4. Maintaining Access
Once the attacker gains access into the system or the network, he tries to retain his “ownership” on the compromised system and periodically attack it. Typically in this phase the attacker tries to install Key loggers to capture the keyboard strokes, sniffers to capture network traffic, rootkits at the kernel level to gain super user access and Trojan horse to gain repeated backdoor access, also download the password files to access the system at a later time. Trojan-horses are malwares that carries out malicious operations under the appearance of a desired function. A virus or worm could carry a Trojan-horse. A Trojan-horse contains hidden, malicious code that exploits the privileges of the user that runs it. Games can often have a Trojan-horse attached to them. When running the game, the game works, but in the background, the Trojan-horse has been installed on the user’s system and continues running after the game has been closed. The Trojan-horse concept is flexible. It can cause immediate damage, provide a back door to a system, or perform actions, such as password capturing, keystroke capturing, executing DoS attacks. Some advance hackers writes custom Trojan-horses according to the requirement and those are very hard to detect.
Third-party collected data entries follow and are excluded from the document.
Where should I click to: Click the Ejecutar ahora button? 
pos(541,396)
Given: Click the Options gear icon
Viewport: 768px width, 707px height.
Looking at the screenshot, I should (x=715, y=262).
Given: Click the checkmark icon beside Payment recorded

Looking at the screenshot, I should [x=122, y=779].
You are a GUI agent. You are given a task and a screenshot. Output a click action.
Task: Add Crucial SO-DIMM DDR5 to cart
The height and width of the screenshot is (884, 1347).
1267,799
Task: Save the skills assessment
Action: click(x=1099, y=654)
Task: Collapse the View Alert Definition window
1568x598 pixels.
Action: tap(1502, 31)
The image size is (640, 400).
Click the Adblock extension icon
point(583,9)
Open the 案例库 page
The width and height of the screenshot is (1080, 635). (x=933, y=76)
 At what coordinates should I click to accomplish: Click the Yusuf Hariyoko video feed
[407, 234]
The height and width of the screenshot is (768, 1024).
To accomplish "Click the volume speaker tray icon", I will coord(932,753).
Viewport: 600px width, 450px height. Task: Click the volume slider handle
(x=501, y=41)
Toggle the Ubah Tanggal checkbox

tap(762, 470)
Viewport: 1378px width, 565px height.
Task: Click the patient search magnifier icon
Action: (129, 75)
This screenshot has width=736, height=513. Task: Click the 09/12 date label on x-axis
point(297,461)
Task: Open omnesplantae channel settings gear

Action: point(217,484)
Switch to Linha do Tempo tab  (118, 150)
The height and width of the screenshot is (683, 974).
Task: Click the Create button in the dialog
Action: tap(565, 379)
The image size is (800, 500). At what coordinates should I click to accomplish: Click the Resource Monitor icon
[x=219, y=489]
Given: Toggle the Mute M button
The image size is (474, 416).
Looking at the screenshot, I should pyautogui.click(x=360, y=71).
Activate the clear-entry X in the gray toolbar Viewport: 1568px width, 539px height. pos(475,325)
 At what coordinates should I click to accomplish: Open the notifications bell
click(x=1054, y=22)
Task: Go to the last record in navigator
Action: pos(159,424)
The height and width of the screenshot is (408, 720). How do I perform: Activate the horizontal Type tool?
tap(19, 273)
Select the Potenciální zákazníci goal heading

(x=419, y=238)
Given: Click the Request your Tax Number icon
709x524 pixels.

During this phase the attackers might even harden the system against other attackers by fixing the vulnerability which allowed them to access the system or the network.
5. Clearing Tracks
This is the final step of the hacking framework and in here the hackers delete all the evidence and track of their access. Generally, in any operating system it keeps a record about the user logins, file deletes, file inserting, installing etc. So once hacker loges into a system his attempts and actions are logged in to operating system log files. So the hackers have to delete these logs.
Although this is a very hard task to perform in reality, there are some tools do alternative actions such as disabling the operating system auditing, deleting all the log records, delete temporary log files etc. So executing tools like that they can delete their tracks, usually with all the other log files. There for system administrator may know that system has been compromised. The software tool auditpol.exe is a such tool that able to disable OS logging.
Also attackers need to hide the files they uploaded in to the systems and to do this there are few techniques available call wrappers. These wrapper tools are able to hide the uploaded data as picture file.